··· RECORDS SUPPLIED

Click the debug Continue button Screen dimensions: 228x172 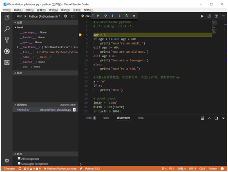(98, 16)
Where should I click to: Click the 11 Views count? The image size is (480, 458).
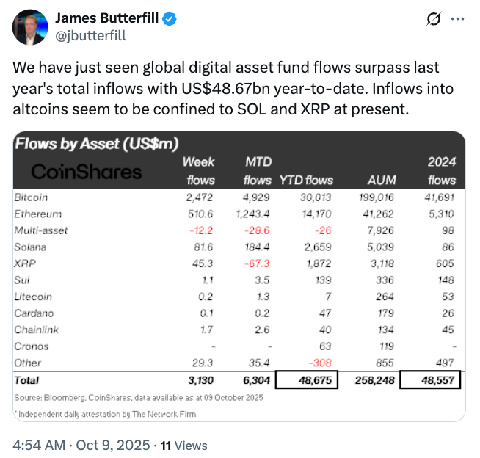click(184, 445)
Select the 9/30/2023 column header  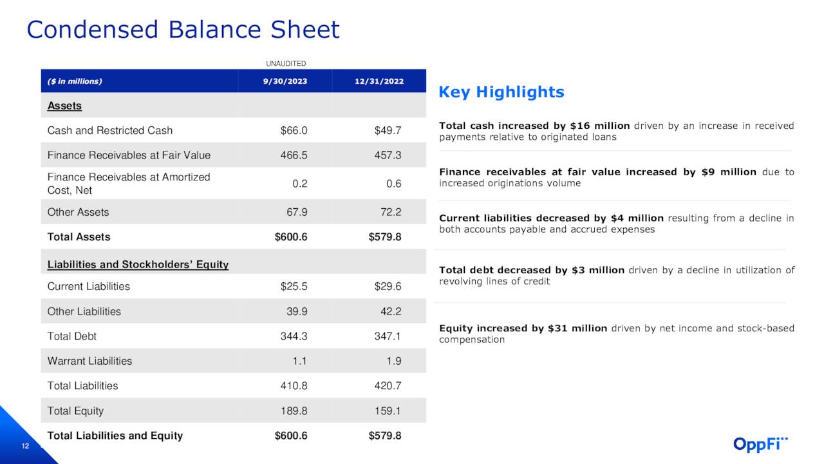285,81
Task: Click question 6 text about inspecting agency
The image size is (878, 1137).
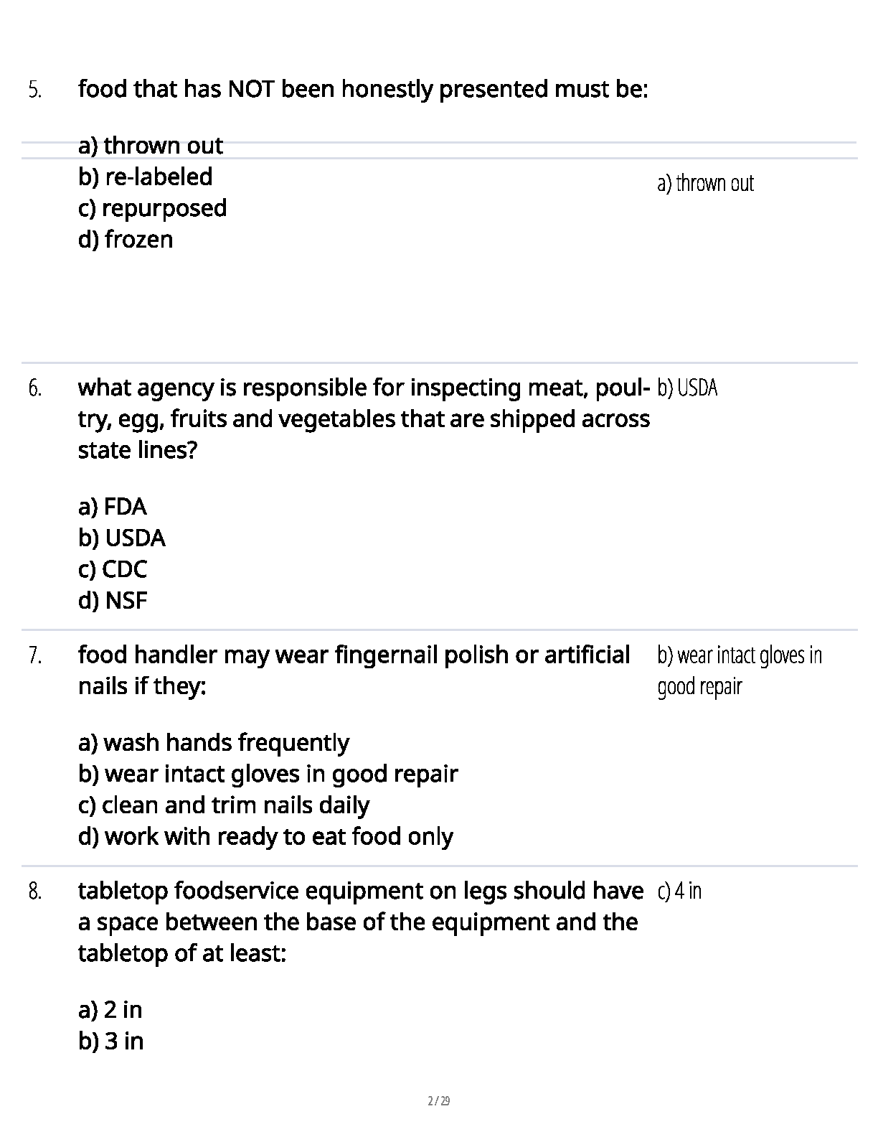Action: click(x=363, y=418)
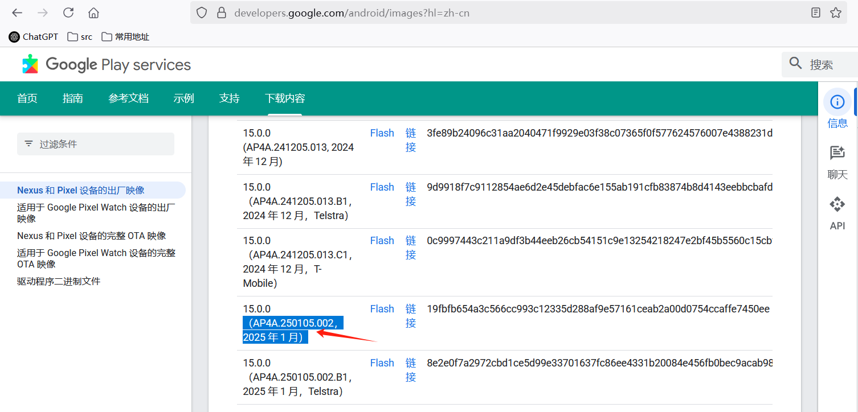This screenshot has width=858, height=412.
Task: Reload the page
Action: tap(68, 12)
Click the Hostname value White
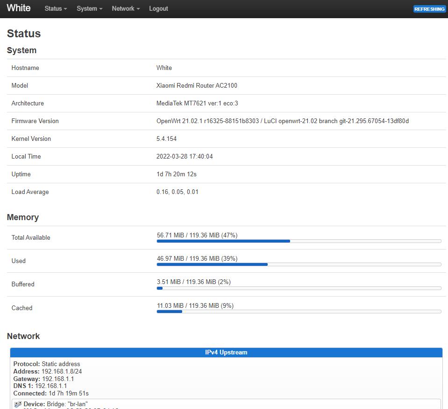This screenshot has width=448, height=409. (164, 68)
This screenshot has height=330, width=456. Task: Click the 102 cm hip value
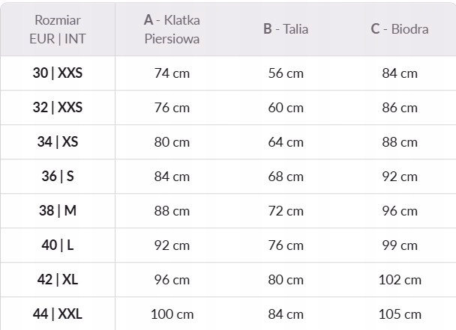tap(400, 280)
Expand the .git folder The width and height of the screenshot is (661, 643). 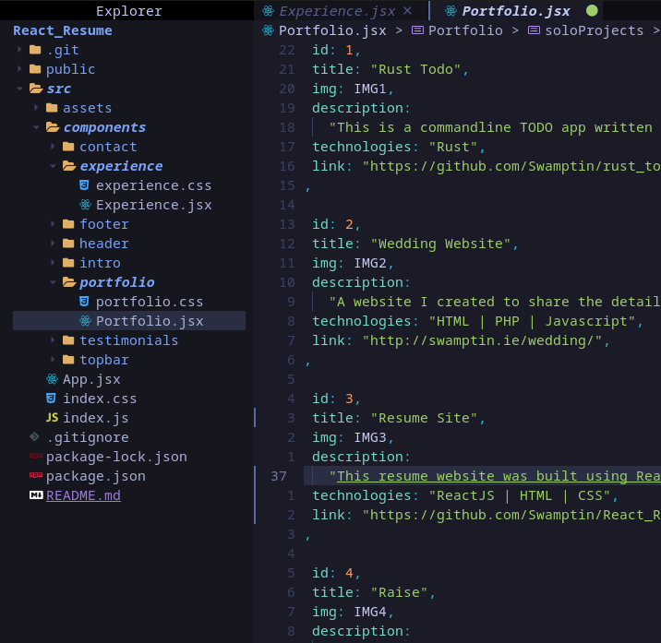coord(20,50)
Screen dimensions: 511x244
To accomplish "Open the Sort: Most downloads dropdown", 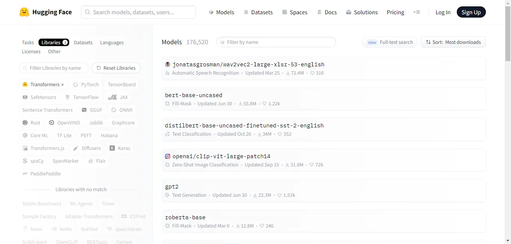I will pyautogui.click(x=453, y=42).
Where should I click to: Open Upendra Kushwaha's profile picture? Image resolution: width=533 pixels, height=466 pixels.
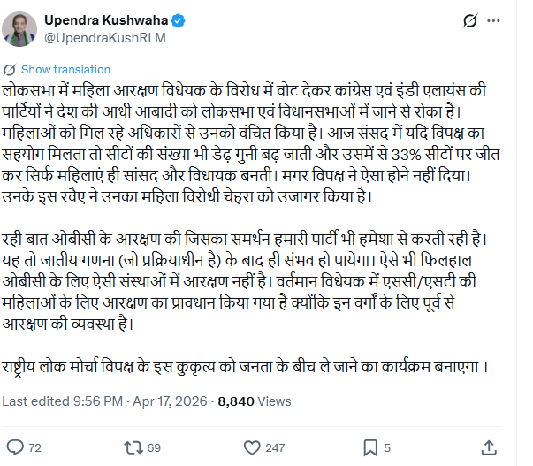tap(19, 28)

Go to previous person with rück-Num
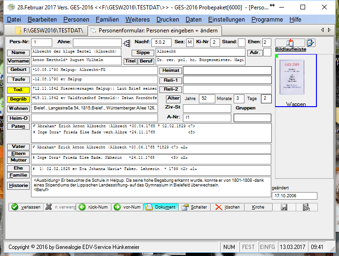click(x=93, y=207)
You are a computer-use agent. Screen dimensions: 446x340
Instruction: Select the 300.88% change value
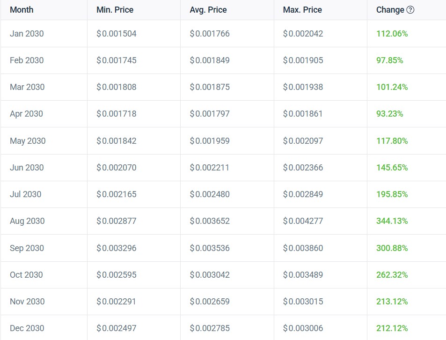point(392,248)
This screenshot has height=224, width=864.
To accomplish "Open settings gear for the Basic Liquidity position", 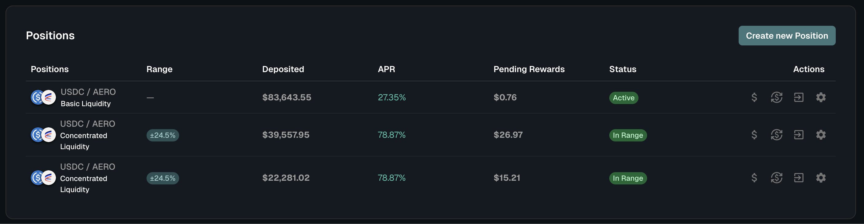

······

TASK TO CARRY OUT »
Leave out the pictures, and please output only the lines from the line that contains "Go to previous person with rück-Num" through the end of the data, both ends included.

TASK ANSWER »
Go to previous person with rück-Num
click(x=93, y=207)
You are a computer-use agent. Screen dimensions: 446x340
Instruction: Select the 300.88% change value
point(392,248)
This screenshot has height=224, width=864.
To accomplish "Open settings gear for the Basic Liquidity position", 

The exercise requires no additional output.